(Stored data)

******

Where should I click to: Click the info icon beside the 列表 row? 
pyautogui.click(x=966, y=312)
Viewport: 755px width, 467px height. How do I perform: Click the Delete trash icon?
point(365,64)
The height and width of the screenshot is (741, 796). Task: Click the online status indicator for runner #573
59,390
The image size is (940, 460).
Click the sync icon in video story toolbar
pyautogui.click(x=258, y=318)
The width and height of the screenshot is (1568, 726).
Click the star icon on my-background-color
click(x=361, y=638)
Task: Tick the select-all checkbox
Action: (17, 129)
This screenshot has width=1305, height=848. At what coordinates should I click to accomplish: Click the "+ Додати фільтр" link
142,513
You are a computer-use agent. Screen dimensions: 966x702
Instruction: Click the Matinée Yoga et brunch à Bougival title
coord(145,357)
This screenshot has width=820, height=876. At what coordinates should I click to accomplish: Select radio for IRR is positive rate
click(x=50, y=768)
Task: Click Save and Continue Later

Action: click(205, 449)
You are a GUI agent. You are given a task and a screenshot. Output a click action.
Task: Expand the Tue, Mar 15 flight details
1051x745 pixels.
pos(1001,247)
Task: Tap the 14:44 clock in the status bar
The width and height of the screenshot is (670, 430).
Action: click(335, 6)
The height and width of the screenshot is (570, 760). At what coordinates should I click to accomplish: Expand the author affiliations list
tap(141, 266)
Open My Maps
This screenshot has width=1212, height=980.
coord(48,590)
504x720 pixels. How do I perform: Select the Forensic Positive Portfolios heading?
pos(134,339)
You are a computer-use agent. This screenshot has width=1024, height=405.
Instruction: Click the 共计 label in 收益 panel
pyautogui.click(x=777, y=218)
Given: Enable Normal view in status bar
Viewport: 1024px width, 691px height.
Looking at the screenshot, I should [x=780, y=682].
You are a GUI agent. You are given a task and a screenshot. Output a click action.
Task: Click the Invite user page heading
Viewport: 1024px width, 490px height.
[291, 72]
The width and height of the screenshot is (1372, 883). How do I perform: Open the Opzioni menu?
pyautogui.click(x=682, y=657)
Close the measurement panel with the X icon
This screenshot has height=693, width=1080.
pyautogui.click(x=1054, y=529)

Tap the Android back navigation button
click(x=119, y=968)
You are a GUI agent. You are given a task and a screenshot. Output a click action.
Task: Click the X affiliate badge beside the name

******

> [TASK OBJECTIVE] Nothing should be changed: write out all of the data as is.

> [ANSWER BOX]
Where should I click to: Click the info icon beside the 列表 row? 
pyautogui.click(x=966, y=312)
Viewport: 755px width, 467px height. How do I perform: Click the Delete trash icon?
point(365,64)
The height and width of the screenshot is (741, 796). Task: Click the online status indicator for runner #573
59,390
The image size is (940, 460).
Click the sync icon in video story toolbar
pyautogui.click(x=258, y=318)
The width and height of the screenshot is (1568, 726).
Click the star icon on my-background-color
click(x=361, y=638)
Task: Tick the select-all checkbox
Action: (17, 129)
This screenshot has width=1305, height=848. At what coordinates should I click to accomplish: Click the "+ Додати фільтр" link
142,513
You are a computer-use agent. Screen dimensions: 966x702
Instruction: Click the Matinée Yoga et brunch à Bougival title
coord(145,357)
This screenshot has width=820, height=876. At what coordinates should I click to accomplish: Select radio for IRR is positive rate
click(x=50, y=768)
Task: Click Save and Continue Later

Action: click(205, 449)
You are a GUI agent. You are given a task and a screenshot. Output a click action.
Task: Expand the Tue, Mar 15 flight details
1051x745 pixels.
pos(1001,247)
Task: Tap the 14:44 clock in the status bar
The width and height of the screenshot is (670, 430).
Action: click(335, 6)
The height and width of the screenshot is (570, 760). At what coordinates should I click to accomplish: Expand the author affiliations list
tap(141, 266)
Open My Maps
This screenshot has width=1212, height=980.
coord(48,590)
504x720 pixels. How do I perform: Select the Forensic Positive Portfolios heading?
pos(134,339)
You are a computer-use agent. This screenshot has width=1024, height=405.
Instruction: Click the 共计 label in 收益 panel
pyautogui.click(x=777, y=218)
Given: Enable Normal view in status bar
Viewport: 1024px width, 691px height.
Looking at the screenshot, I should [x=780, y=682].
You are a GUI agent. You are given a task and a screenshot. Output a click action.
Task: Click the Invite user page heading
Viewport: 1024px width, 490px height.
[291, 72]
The width and height of the screenshot is (1372, 883). How do I perform: Open the Opzioni menu?
pyautogui.click(x=682, y=657)
Close the measurement panel with the X icon
This screenshot has height=693, width=1080.
pyautogui.click(x=1054, y=529)

Tap the Android back navigation button
click(x=119, y=968)
You are a GUI agent. You are given a task and a screenshot. Output a click action.
Task: Click the X affiliate badge beside the name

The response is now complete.